In fact, the Swedish and Singaporean governments spend no less funds on sports than our own. The difference is that most of our funds go to competitive sports teams, while they spend theirs on public sports facilities that will not in themselves deliver gold medals.

Of course, we should attach importance to gold medals. An athlete who makes a career of competitive sport should consider a gold medal as the greatest target in his/her life. It would be ridiculous to require a competitive athlete to ignore competition scores and limit his or her focus to the spirit of sportsmanship. It would be equally foolish to expect spectators not to be excited by the prospect of a medal, but to be simply motivated by the "spirit" of an event.

There is a dialectical relationship between the Olympic spirit of "faster, higher and stronger" and the aim of "building health through the promotion of sporting activity". Hosting an Olympics serves to promote the development of sports around the world, which accordingly aims to improve people's health throughout the world. Consequently, if a country has a strong base in public involvement in sports, it will do well at the Olympics. I speak highly of medals won by Australia, Britain and Holland, since they were won in the right way. These medals are indeed the prize for their efforts to develop grass-roots sport.

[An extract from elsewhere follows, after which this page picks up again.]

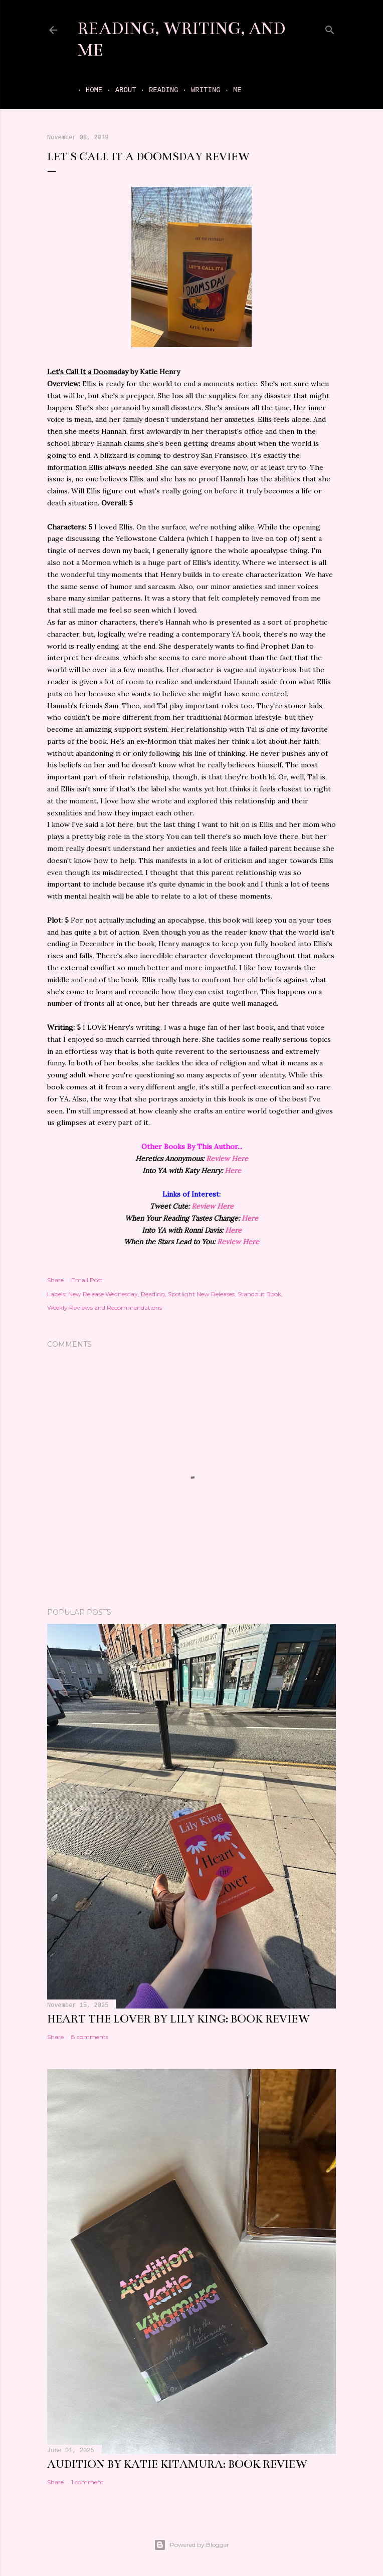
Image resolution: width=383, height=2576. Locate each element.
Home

The relationship between sports and medals is similar to that of education and examinations, and economic activity and GDP. Examination results and GDP statistics are a standardized way to represent levels of educational and economic development. But standards are always liable to distortion through their relationship with honors and benefits. Thus the tendency towards "marks are all that count" and "GDP is the only valid economic index" has caused the deviant phenomena of exam-oriented education and destructive development.

With GDP still so low in China, it is very difficult for us to conform to the long-term people-oriented goals of the "Scientific Outlook on Development". But now that China has topped the gold medal table at the Beijing Olympics, will this present an opportunity to shift our focus from competitive sports to the development of grass-roots popular sporting activity?